Here’s an EV we can all get behind—an electric-powered Jaguar E-type. The gang at Jaguar Land Rover Classic Works in Coventry has been working overtime and created one of the classiest electric convertibles we’ve ever seen.
The restored and converted E-type Zero has a range of about 170 miles from a 40-kWh battery that requires 6 to 7 hours for a full charge. It makes its official debut at the Jaguar Land Rover Tech Fest on September 8 in London.
“E-type Zero combines the renowned E-type dynamic experience with enhanced performance through electrification,” said Tim Hannig, Director of Jaguar Land Rover Classic, in a statement.
“This unique combination creates a breathtaking driving sensation. Our aim with the E-type Zero is to future-proof classic car ownership. We’re looking forward to the reaction of our clients as we investigate bringing this concept to market.”
The E-type Zero is a restored Series 1.5 Roadster and is totally original in specification— aside from its 21st century powertrain, LED headlights, and modified instrumentation and fascia, according to Jaguar. Another nice bonus is this Jaguar E-type is quicker than an original E-type, with a 0-62 mph time of 5.5 seconds.
“In order to seamlessly combine the new electric powertrain of the E-type Zero with the dynamic set-up of the original E-type specification, we have limited the vehicle’s power output. We believe this provides the optimum driving experience,” Hannig added.
The Jag E-type Zero’s lithium-ion battery pack that has the same dimensions as the original XK six-cylinder engine used in the E-type, and a similar weight. Not entirely surprisingly, the electric powertrain uses some technology and components borrowed from the upcoming all-electric Jaguar I-PACE.
While the battery sits under the long hood, the electric motor resides behind the battery pack, in the same location as the gearbox on the E-type. A new driveshaft sends power to a carry-over differential and final drive. Jaguar reports that the total weight is about 100 pounds less than the original.

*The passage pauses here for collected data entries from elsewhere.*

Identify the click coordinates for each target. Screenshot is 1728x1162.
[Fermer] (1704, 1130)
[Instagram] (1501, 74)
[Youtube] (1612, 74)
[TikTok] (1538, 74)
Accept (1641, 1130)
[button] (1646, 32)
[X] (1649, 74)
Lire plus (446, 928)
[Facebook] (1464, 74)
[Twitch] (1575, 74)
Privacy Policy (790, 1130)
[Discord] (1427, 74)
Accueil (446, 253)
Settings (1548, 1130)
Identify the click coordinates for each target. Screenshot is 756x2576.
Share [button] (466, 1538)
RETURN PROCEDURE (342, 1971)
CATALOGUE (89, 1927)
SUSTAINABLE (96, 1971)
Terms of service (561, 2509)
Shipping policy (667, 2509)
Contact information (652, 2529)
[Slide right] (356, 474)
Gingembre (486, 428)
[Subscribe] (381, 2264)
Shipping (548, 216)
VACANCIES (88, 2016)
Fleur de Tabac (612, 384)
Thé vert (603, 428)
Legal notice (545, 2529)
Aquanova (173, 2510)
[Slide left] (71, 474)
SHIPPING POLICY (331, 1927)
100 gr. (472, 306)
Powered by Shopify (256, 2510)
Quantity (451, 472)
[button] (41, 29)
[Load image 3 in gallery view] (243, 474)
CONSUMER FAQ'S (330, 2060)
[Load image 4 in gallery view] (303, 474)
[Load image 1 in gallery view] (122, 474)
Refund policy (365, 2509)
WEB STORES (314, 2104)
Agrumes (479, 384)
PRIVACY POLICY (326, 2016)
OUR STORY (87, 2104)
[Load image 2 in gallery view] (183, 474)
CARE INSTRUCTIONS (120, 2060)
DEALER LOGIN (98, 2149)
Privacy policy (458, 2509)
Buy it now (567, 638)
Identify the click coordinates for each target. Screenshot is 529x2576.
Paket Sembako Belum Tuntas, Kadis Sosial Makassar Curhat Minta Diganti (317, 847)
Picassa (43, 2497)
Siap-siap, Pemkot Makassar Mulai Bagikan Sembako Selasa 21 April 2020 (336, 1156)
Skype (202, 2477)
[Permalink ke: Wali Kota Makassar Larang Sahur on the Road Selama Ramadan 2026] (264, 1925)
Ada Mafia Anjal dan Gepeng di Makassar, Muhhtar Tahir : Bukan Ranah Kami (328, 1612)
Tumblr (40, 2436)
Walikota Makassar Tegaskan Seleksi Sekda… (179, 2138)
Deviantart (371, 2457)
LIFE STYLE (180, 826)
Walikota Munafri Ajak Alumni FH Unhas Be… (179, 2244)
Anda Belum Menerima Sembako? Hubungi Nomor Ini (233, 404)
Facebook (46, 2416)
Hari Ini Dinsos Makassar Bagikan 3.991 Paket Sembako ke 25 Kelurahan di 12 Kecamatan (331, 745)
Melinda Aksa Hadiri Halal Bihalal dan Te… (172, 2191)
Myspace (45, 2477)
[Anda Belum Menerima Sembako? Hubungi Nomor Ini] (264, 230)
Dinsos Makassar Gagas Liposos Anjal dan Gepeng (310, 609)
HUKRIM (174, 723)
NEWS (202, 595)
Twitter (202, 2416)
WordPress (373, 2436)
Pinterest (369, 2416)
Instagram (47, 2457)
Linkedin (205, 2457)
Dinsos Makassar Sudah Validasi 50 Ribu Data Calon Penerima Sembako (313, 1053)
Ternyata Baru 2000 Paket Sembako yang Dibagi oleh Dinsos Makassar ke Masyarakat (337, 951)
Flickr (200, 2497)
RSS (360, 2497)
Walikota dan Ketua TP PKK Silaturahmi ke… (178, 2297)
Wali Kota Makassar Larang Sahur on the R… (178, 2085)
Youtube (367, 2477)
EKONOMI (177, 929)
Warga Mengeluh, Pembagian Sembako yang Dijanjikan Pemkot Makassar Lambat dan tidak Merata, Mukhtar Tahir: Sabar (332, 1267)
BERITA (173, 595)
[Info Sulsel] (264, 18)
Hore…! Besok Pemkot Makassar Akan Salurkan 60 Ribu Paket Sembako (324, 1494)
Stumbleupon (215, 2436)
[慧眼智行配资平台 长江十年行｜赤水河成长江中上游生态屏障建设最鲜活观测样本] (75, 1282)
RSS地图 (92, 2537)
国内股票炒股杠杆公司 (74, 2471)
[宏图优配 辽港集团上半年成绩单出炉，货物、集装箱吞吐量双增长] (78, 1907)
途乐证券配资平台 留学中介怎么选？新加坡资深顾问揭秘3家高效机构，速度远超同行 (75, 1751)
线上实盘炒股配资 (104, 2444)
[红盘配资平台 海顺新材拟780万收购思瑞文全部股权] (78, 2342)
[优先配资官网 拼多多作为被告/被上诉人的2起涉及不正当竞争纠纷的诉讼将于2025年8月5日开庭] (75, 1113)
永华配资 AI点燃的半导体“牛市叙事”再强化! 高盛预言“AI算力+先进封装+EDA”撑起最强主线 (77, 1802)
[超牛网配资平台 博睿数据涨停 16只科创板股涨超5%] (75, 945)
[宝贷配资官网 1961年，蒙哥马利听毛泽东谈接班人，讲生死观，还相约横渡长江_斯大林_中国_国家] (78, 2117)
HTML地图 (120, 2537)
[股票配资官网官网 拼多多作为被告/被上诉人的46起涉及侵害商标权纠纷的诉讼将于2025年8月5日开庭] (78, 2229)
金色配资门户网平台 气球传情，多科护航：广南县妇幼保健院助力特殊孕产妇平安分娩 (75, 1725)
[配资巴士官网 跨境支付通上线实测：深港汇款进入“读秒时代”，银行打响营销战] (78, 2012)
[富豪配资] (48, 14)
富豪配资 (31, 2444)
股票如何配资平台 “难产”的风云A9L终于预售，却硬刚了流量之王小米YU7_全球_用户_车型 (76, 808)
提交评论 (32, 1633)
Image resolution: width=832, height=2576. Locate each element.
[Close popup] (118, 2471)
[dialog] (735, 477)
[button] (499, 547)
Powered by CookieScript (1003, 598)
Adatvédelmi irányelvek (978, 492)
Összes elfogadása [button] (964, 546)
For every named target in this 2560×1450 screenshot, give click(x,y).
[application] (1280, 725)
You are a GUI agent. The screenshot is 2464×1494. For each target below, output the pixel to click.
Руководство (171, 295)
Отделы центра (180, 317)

“We have integrated the new electric powertrain into the existing E-type structure, which means a conventional engine could be reinstalled at any point,” Hannig said.
“We think this is essential as it ensures a period Jaguar remains authentic to its DNA. We could use this technology to transform any classic XK-engine Jaguar.”
The Jaguar E-type Zero can be seen by the public at Central Saint Martins, University of the Arts London from September 8-10.